» **Work task**: The records below must be reproduced exactly, excluding any pictures.

[[ Records to use open ]]

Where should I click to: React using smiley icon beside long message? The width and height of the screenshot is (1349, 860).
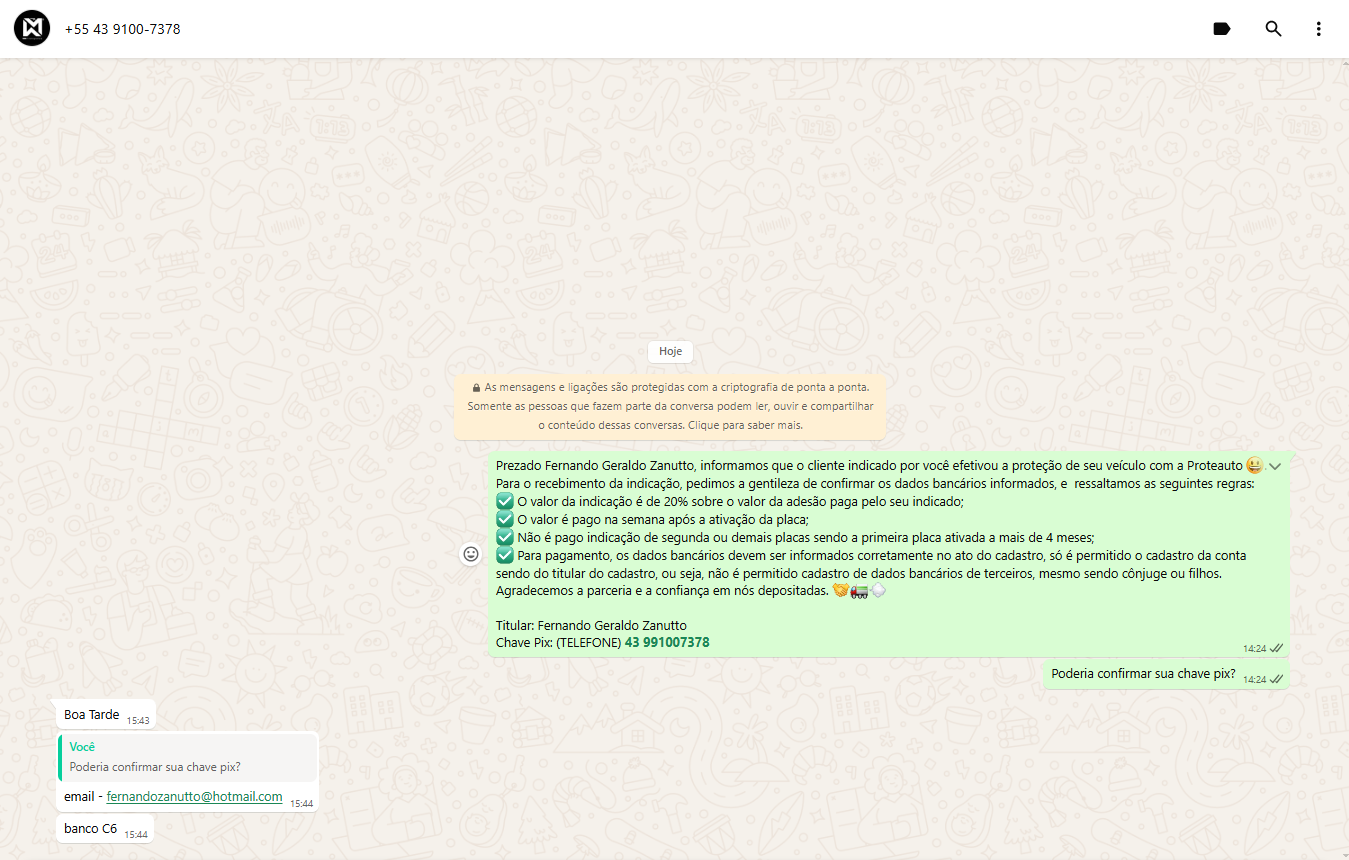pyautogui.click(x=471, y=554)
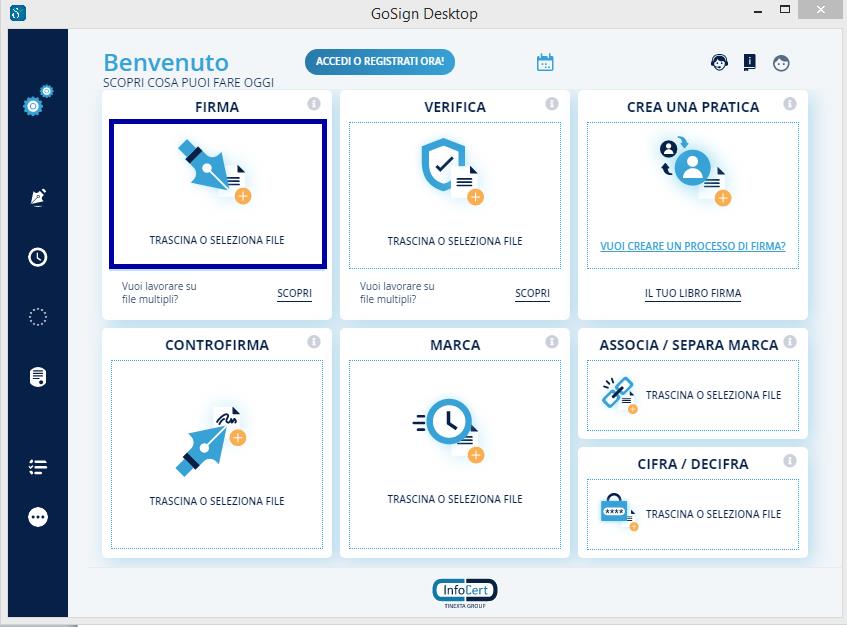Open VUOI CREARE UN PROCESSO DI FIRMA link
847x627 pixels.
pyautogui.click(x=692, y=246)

[[ Records to use closed ]]

» **Response to the task**:
Where should I click to: React using smiley icon beside long message? The width and height of the screenshot is (1349, 860).
pyautogui.click(x=471, y=554)
Open VUOI CREARE UN PROCESSO DI FIRMA link
847x627 pixels.
pyautogui.click(x=692, y=246)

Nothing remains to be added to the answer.